Desktop Windows 10 Support Ends October 2025
According to Microsoft’s lifecycle website, the company will officially support Windows 10 Home, Windows 10 Pro, Windows 10 Enterprise, and Windows 10 Education editions until October 14, 2025. At that point, all regular desktop editions of Windows 10 will reach end-of-life status, which means that they’ll no longer receive security updates from Microsoft.(Support for the less commonly used Long Term Support Channel releases Windows 10 2019 LTSC and Windows 10 IoT 2019 LTSC will end on January 9, 2029.)
After Windows 10 support ends, you’ll need to upgrade to Windows 11 to keep receiving security updates.
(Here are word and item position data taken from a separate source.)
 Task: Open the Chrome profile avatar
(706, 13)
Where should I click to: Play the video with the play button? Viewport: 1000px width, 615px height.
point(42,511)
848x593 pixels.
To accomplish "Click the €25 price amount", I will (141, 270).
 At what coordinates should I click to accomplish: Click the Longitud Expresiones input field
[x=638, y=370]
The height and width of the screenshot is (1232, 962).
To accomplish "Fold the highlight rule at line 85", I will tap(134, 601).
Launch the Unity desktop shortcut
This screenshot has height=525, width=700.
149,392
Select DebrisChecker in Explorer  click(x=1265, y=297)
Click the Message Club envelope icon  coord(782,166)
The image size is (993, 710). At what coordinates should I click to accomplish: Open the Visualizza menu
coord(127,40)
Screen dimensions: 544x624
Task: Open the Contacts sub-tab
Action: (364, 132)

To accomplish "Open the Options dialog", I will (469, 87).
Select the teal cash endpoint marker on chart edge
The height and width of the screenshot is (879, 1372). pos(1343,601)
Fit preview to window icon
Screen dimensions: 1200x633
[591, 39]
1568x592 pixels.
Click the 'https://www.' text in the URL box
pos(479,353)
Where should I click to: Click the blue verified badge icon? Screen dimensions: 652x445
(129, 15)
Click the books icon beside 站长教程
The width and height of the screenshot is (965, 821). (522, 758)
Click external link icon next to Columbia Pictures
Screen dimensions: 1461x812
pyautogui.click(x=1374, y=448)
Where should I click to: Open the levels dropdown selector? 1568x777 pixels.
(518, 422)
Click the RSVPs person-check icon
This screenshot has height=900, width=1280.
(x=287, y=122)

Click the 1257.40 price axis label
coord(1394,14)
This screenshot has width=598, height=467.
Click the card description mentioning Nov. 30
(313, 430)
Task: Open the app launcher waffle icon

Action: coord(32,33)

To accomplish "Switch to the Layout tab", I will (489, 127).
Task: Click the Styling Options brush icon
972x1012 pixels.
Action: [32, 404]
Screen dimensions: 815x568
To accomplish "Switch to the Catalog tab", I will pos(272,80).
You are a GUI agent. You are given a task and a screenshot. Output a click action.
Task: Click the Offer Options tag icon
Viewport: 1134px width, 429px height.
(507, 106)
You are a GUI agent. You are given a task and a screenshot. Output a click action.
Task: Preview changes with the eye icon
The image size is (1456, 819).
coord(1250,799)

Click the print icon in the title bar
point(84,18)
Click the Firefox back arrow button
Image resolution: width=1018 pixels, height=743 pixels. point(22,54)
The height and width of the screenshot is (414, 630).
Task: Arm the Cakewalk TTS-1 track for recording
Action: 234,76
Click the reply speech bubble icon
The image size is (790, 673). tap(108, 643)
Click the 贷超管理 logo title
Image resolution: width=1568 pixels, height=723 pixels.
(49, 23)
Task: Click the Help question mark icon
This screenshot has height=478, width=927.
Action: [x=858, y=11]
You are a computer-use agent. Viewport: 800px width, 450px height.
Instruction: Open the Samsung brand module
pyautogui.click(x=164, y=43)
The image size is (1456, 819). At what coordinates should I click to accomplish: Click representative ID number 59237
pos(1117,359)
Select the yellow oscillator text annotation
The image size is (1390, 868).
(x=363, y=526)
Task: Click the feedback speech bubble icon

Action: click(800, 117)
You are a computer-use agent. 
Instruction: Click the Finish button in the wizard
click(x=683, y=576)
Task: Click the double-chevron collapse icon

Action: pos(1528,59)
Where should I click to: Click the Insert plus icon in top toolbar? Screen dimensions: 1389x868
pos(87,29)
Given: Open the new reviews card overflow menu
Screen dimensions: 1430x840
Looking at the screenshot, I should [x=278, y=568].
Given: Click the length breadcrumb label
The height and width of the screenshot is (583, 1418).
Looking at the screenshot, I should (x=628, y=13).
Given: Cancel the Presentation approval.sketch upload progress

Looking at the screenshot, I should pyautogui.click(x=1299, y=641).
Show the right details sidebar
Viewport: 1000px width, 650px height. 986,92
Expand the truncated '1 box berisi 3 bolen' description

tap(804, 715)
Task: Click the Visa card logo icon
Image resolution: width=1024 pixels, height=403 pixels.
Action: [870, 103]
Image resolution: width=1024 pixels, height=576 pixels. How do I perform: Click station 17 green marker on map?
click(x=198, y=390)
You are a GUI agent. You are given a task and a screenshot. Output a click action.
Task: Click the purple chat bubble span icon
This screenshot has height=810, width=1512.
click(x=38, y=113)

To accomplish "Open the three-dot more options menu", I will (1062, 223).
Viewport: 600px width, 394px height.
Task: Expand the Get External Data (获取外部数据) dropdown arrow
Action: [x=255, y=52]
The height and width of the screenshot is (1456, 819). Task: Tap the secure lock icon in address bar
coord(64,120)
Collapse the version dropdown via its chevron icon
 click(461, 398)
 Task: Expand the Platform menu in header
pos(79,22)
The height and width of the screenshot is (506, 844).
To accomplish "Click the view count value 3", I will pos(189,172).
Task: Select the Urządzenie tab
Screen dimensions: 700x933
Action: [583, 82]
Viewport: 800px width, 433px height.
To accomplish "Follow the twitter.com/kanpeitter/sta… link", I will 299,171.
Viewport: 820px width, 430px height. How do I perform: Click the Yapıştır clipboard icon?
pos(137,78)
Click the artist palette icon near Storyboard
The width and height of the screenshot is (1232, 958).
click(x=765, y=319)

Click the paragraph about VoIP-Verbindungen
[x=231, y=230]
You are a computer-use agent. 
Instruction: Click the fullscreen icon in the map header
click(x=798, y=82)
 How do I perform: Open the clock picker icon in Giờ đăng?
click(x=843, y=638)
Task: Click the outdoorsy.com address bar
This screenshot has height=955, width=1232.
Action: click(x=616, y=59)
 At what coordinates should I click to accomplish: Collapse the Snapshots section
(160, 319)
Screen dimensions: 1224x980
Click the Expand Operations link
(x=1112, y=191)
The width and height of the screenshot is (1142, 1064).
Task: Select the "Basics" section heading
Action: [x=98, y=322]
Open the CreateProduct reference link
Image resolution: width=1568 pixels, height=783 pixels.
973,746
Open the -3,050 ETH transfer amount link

In our richly connected world, those updates are essential for maintaining your personal privacy and data security.
When Will Windows 10 Stop Getting Security Updates?
As mentioned above, Windows 10 Home, Pro, Education, Enterprise, and IoT Enterprise will no longer receive security updates after October 14, 2025.
Windows LTSC, a specialized version of Windows for businesses that need long-term support, will continue to receive updates for a few more years after that. Windows 10 2019 LTSC and Windows 10 IoT 2019 LTSC will stop receiving security updates on January 9, 2029.
Once security updates stop, you’re on your own. Any new vulnerabilities found in Windows 10 after those dates might not be patched by Microsoft (although rare exceptions to this rule have happened). Still, you definitely can’t rely on it, so it’s best to upgrade to Windows 11 by October 2025. On the bright side, it looks like Windows 11 includes many useful new features, so it shouldn’t be a painful upgrade.
How Long Can I Keep Using Windows 10?
Windows 10 won’t magically stop working in October of 2025 even if Microsoft stops providing security updates. That means that you can technically keep using it (as some loyal holdouts have done with older versions of Windows in the past), even though it’s generally not a good idea.
With sophisticated phishing attacks, remote exploits, and ransomware being common these days, the stakes are simply too high for most people to risk their personal data by using an unsupported operating system.
So update when you’re ready—you have until 2025 to do it safely—but know that technology constantly changes and time marches on. Someday, we’ll all look back at Windows 10 running in a museum and recall the good ol’ days. Stay safe out there!